- REQUIRED ACTION:
Below are records to be output exactly, every one of them.

- RECORDS FOR THIS EXERCISE:
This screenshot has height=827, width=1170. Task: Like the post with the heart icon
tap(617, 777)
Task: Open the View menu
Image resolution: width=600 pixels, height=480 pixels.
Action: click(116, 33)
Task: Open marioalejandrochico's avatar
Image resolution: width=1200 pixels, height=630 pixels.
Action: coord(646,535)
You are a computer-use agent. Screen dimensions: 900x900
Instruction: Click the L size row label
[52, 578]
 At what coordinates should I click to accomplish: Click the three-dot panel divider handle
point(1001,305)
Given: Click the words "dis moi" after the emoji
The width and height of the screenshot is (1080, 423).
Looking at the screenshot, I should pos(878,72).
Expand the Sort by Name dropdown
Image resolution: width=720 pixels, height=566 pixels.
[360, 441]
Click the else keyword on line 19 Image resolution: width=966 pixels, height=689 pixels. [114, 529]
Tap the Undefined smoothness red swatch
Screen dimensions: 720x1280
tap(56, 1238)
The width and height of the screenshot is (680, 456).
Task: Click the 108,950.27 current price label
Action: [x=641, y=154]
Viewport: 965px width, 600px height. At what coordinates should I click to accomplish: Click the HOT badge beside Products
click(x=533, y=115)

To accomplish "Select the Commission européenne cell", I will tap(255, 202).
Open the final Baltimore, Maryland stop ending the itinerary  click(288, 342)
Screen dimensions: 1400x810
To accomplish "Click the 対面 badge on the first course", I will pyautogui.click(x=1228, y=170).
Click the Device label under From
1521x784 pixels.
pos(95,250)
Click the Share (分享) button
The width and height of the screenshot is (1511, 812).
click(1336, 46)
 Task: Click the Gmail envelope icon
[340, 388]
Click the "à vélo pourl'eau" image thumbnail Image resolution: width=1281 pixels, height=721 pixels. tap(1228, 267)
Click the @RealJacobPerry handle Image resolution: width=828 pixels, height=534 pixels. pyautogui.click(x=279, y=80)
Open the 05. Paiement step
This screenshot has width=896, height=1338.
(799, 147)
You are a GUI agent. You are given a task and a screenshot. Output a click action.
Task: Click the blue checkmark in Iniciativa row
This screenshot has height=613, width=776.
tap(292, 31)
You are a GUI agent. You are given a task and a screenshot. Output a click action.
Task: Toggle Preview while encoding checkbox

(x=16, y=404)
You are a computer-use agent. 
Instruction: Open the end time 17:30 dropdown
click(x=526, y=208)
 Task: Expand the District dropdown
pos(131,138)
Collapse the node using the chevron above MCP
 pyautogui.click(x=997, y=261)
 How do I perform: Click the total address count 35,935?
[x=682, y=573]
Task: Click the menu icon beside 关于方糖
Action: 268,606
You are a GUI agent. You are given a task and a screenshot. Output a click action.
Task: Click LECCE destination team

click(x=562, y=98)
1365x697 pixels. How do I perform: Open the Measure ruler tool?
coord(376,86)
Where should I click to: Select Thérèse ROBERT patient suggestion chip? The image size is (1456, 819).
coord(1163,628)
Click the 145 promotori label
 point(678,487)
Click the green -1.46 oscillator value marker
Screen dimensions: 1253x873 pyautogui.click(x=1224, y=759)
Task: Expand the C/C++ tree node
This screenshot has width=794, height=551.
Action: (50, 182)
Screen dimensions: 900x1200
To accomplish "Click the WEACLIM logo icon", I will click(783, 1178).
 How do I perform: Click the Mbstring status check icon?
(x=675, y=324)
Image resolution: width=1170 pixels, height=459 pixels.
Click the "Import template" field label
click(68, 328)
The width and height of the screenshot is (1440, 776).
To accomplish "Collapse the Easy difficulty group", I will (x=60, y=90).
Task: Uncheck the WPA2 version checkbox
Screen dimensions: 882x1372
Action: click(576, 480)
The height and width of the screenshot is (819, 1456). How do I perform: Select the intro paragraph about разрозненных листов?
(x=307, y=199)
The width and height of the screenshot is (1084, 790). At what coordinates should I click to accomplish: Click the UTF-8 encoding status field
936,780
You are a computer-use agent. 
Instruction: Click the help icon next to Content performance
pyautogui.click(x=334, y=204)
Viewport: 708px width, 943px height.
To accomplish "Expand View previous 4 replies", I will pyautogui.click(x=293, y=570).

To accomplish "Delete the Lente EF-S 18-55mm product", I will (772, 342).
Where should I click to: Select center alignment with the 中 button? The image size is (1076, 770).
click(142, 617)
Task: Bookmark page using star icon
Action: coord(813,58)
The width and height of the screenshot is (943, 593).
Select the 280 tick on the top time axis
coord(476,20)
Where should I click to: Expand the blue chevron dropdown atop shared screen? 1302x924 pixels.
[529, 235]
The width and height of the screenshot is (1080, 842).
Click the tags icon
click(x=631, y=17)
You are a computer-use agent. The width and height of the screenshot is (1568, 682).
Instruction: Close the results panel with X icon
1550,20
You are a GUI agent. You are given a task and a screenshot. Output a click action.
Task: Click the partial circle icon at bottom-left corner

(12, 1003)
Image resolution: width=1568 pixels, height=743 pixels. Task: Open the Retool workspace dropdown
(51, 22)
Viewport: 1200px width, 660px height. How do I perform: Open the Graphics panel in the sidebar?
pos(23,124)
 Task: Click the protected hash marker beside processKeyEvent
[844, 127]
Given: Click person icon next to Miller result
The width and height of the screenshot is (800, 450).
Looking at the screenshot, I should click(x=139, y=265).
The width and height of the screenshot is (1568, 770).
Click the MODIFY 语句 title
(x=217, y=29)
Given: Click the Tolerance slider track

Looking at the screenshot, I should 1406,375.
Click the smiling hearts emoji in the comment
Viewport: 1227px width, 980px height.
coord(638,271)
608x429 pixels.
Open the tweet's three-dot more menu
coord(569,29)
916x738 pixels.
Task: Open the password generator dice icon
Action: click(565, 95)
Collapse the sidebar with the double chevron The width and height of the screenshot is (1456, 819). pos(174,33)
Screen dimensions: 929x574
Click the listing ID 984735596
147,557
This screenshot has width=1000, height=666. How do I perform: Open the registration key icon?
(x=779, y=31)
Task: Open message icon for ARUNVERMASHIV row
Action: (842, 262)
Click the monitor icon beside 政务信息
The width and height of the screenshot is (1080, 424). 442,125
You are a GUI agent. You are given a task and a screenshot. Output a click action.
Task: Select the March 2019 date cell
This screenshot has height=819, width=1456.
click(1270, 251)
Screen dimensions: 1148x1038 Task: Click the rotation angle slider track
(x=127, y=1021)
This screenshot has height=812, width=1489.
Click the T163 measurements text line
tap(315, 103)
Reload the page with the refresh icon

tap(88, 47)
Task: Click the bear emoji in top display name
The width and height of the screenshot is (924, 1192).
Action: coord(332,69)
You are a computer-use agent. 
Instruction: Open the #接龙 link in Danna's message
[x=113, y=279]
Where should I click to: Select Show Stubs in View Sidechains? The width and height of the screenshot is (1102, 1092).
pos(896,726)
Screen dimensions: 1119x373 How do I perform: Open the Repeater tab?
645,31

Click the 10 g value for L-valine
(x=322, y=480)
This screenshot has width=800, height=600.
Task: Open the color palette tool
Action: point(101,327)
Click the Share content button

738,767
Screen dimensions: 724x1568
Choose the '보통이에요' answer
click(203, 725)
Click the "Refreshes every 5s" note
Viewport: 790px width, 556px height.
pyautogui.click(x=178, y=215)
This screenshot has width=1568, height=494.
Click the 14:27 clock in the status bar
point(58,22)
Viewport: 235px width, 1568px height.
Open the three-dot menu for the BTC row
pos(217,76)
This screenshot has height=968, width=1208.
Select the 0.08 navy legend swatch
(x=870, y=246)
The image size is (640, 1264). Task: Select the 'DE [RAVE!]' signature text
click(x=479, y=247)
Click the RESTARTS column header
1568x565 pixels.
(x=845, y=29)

- TASK ANSWER:
This screenshot has height=827, width=1170. Task: Like the post with the heart icon
tap(617, 777)
Task: Open the View menu
Image resolution: width=600 pixels, height=480 pixels.
Action: click(116, 33)
Task: Open marioalejandrochico's avatar
Image resolution: width=1200 pixels, height=630 pixels.
Action: coord(646,535)
You are a computer-use agent. Screen dimensions: 900x900
Instruction: Click the L size row label
[52, 578]
 At what coordinates should I click to accomplish: Click the three-dot panel divider handle
point(1001,305)
Given: Click the words "dis moi" after the emoji
The width and height of the screenshot is (1080, 423).
Looking at the screenshot, I should pos(878,72).
Expand the Sort by Name dropdown
Image resolution: width=720 pixels, height=566 pixels.
[360, 441]
Click the else keyword on line 19 Image resolution: width=966 pixels, height=689 pixels. [114, 529]
Tap the Undefined smoothness red swatch
Screen dimensions: 720x1280
tap(56, 1238)
The width and height of the screenshot is (680, 456).
Task: Click the 108,950.27 current price label
Action: [x=641, y=154]
Viewport: 965px width, 600px height. At what coordinates should I click to accomplish: Click the HOT badge beside Products
click(x=533, y=115)

To accomplish "Select the Commission européenne cell", I will tap(255, 202).
Open the final Baltimore, Maryland stop ending the itinerary  click(288, 342)
Screen dimensions: 1400x810
To accomplish "Click the 対面 badge on the first course", I will pyautogui.click(x=1228, y=170).
Click the Device label under From
1521x784 pixels.
pos(95,250)
Click the Share (分享) button
The width and height of the screenshot is (1511, 812).
click(1336, 46)
 Task: Click the Gmail envelope icon
[340, 388]
Click the "à vélo pourl'eau" image thumbnail Image resolution: width=1281 pixels, height=721 pixels. tap(1228, 267)
Click the @RealJacobPerry handle Image resolution: width=828 pixels, height=534 pixels. pyautogui.click(x=279, y=80)
Open the 05. Paiement step
This screenshot has width=896, height=1338.
(799, 147)
You are a GUI agent. You are given a task and a screenshot. Output a click action.
Task: Click the blue checkmark in Iniciativa row
This screenshot has height=613, width=776.
tap(292, 31)
You are a GUI agent. You are given a task and a screenshot. Output a click action.
Task: Toggle Preview while encoding checkbox

(x=16, y=404)
You are a computer-use agent. 
Instruction: Open the end time 17:30 dropdown
click(x=526, y=208)
 Task: Expand the District dropdown
pos(131,138)
Collapse the node using the chevron above MCP
 pyautogui.click(x=997, y=261)
 How do I perform: Click the total address count 35,935?
[x=682, y=573]
Task: Click the menu icon beside 关于方糖
Action: 268,606
You are a GUI agent. You are given a task and a screenshot. Output a click action.
Task: Click LECCE destination team

click(x=562, y=98)
1365x697 pixels. How do I perform: Open the Measure ruler tool?
coord(376,86)
Where should I click to: Select Thérèse ROBERT patient suggestion chip? The image size is (1456, 819).
coord(1163,628)
Click the 145 promotori label
 point(678,487)
Click the green -1.46 oscillator value marker
Screen dimensions: 1253x873 pyautogui.click(x=1224, y=759)
Task: Expand the C/C++ tree node
This screenshot has width=794, height=551.
Action: (50, 182)
Screen dimensions: 900x1200
To accomplish "Click the WEACLIM logo icon", I will click(783, 1178).
 How do I perform: Click the Mbstring status check icon?
(x=675, y=324)
Image resolution: width=1170 pixels, height=459 pixels.
Click the "Import template" field label
click(68, 328)
The width and height of the screenshot is (1440, 776).
To accomplish "Collapse the Easy difficulty group", I will (x=60, y=90).
Task: Uncheck the WPA2 version checkbox
Screen dimensions: 882x1372
Action: click(576, 480)
The height and width of the screenshot is (819, 1456). How do I perform: Select the intro paragraph about разрозненных листов?
(x=307, y=199)
The width and height of the screenshot is (1084, 790). At what coordinates should I click to accomplish: Click the UTF-8 encoding status field
936,780
You are a computer-use agent. 
Instruction: Click the help icon next to Content performance
pyautogui.click(x=334, y=204)
Viewport: 708px width, 943px height.
To accomplish "Expand View previous 4 replies", I will pyautogui.click(x=293, y=570).

To accomplish "Delete the Lente EF-S 18-55mm product", I will (772, 342).
Where should I click to: Select center alignment with the 中 button? The image size is (1076, 770).
click(142, 617)
Task: Bookmark page using star icon
Action: coord(813,58)
The width and height of the screenshot is (943, 593).
Select the 280 tick on the top time axis
coord(476,20)
Where should I click to: Expand the blue chevron dropdown atop shared screen? 1302x924 pixels.
[529, 235]
The width and height of the screenshot is (1080, 842).
Click the tags icon
click(x=631, y=17)
You are a computer-use agent. The width and height of the screenshot is (1568, 682).
Instruction: Close the results panel with X icon
1550,20
You are a GUI agent. You are given a task and a screenshot. Output a click action.
Task: Click the partial circle icon at bottom-left corner

(12, 1003)
Image resolution: width=1568 pixels, height=743 pixels. Task: Open the Retool workspace dropdown
(51, 22)
Viewport: 1200px width, 660px height. How do I perform: Open the Graphics panel in the sidebar?
pos(23,124)
 Task: Click the protected hash marker beside processKeyEvent
[844, 127]
Given: Click person icon next to Miller result
The width and height of the screenshot is (800, 450).
Looking at the screenshot, I should click(x=139, y=265).
The width and height of the screenshot is (1568, 770).
Click the MODIFY 语句 title
(x=217, y=29)
Given: Click the Tolerance slider track

Looking at the screenshot, I should 1406,375.
Click the smiling hearts emoji in the comment
Viewport: 1227px width, 980px height.
coord(638,271)
608x429 pixels.
Open the tweet's three-dot more menu
coord(569,29)
916x738 pixels.
Task: Open the password generator dice icon
Action: click(565, 95)
Collapse the sidebar with the double chevron The width and height of the screenshot is (1456, 819). pos(174,33)
Screen dimensions: 929x574
Click the listing ID 984735596
147,557
This screenshot has width=1000, height=666. How do I perform: Open the registration key icon?
(x=779, y=31)
Task: Open message icon for ARUNVERMASHIV row
Action: (842, 262)
Click the monitor icon beside 政务信息
The width and height of the screenshot is (1080, 424). 442,125
You are a GUI agent. You are given a task and a screenshot. Output a click action.
Task: Select the March 2019 date cell
This screenshot has height=819, width=1456.
click(1270, 251)
Screen dimensions: 1148x1038 Task: Click the rotation angle slider track
(x=127, y=1021)
This screenshot has height=812, width=1489.
Click the T163 measurements text line
tap(315, 103)
Reload the page with the refresh icon

tap(88, 47)
Task: Click the bear emoji in top display name
The width and height of the screenshot is (924, 1192).
Action: coord(332,69)
You are a computer-use agent. 
Instruction: Open the #接龙 link in Danna's message
[x=113, y=279]
Where should I click to: Select Show Stubs in View Sidechains? The width and height of the screenshot is (1102, 1092).
pos(896,726)
Screen dimensions: 1119x373 How do I perform: Open the Repeater tab?
645,31

Click the 10 g value for L-valine
(x=322, y=480)
This screenshot has width=800, height=600.
Task: Open the color palette tool
Action: point(101,327)
Click the Share content button

738,767
Screen dimensions: 724x1568
Choose the '보통이에요' answer
click(203, 725)
Click the "Refreshes every 5s" note
Viewport: 790px width, 556px height.
pyautogui.click(x=178, y=215)
This screenshot has width=1568, height=494.
Click the 14:27 clock in the status bar
point(58,22)
Viewport: 235px width, 1568px height.
Open the three-dot menu for the BTC row
pos(217,76)
This screenshot has height=968, width=1208.
Select the 0.08 navy legend swatch
(x=870, y=246)
The image size is (640, 1264). Task: Select the 'DE [RAVE!]' signature text
click(x=479, y=247)
Click the RESTARTS column header
1568x565 pixels.
(x=845, y=29)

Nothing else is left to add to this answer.